Incorrect Authorization Checks in /include/findusers.php

## Summary: The vulnerability is located in the `/include/findusers.php` script: ``` 16. include "../mainfile.php"; 17. xoops_header(false); 18. 19. $denied = true; 20. if (!empty($_REQUEST['token'])) { 21. if (icms::$security->validateToken($_REQUEST['token'], false)) { 22. $denied = false; 23. } 24. } elseif (is_object(icms::$user) && icms::$user->isAdmin()) { 25. $denied = false; 26. } 27. if ($denied) { 28. icms_core_Message::error(_NOPERM); 29. exit(); 30. } ``` As far as I can see, I believe this script should be accessible by admin users only (due to line 24). However, because of the if statements at lines 20-23, this script could be accessed by unauthenticated attackers if they will provide a valid security token.
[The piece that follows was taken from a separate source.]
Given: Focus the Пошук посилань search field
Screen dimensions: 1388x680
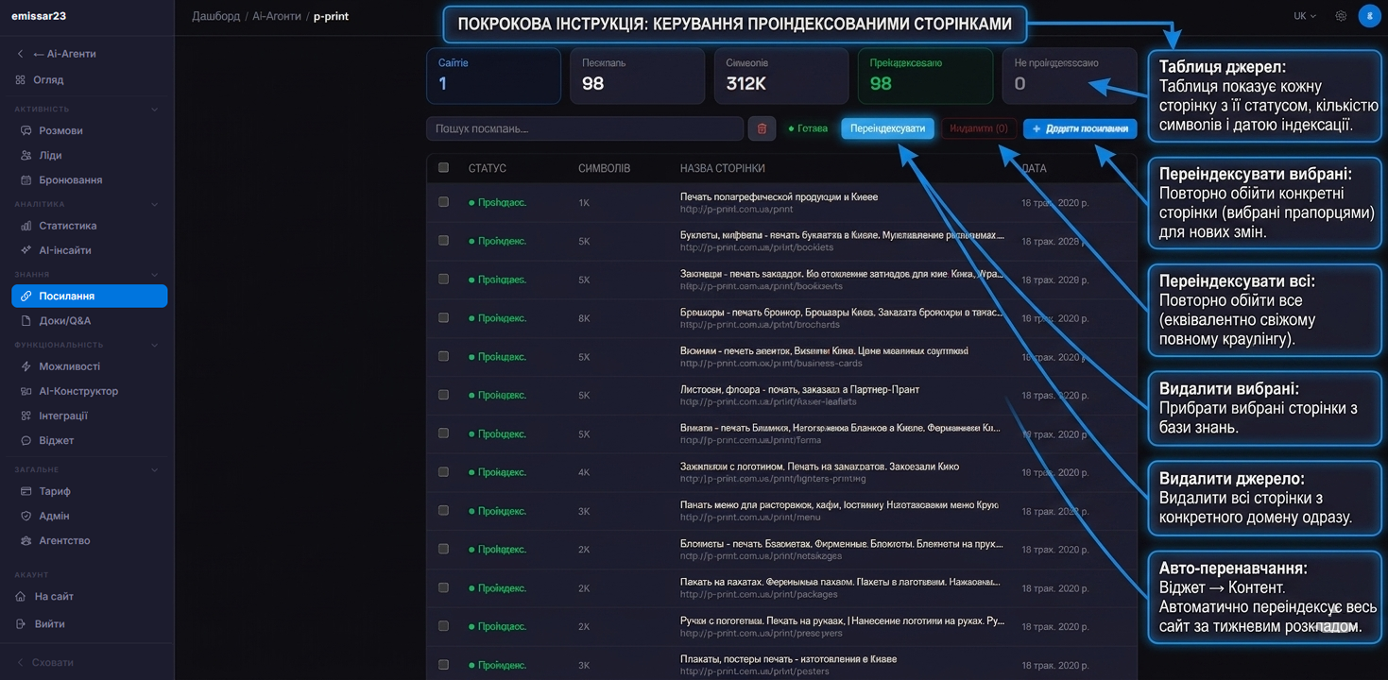Looking at the screenshot, I should tap(585, 128).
Such a token will be generated in several places within the application (just search for the string `icms::$security->getTokenHTML()`), and some of them do not require the user to be authenticated, like in `misc.php` at [line 181](https://github.com/ImpressCMS/impresscms/blob/48af29c6b8150fbf4220bb5cc4f3c57bcd818384/misc.php#L181). ## ImpressCMS branch : The vulnerability has been tested and confirmed on ImpressCMS version 1.4.2 (the latest at the time of writing). ## Steps To Reproduce: 1. Try to access the `/include/findusers.php` script without being logged into the application 1. You will see an error message saying **"Sorry, you don't have permission to access this area."** 1. Go to `/misc.php?action=showpopups&type=friend` and look at the HTML source code, search the string `XOOPS_TOKEN_REQUEST` and copy the value of the token 1. Go to `/include/findusers.php?token=[TOKEN_VALUE]` and you will be able to access the script and e.g. search through the registered users ## Impact This vulnerability might allow unauthenticated attackers to access an otherwise restricted functionality of the application, which in turn might allow an information disclosure about the CMS users (specifically, only the username and real name will be disclosed).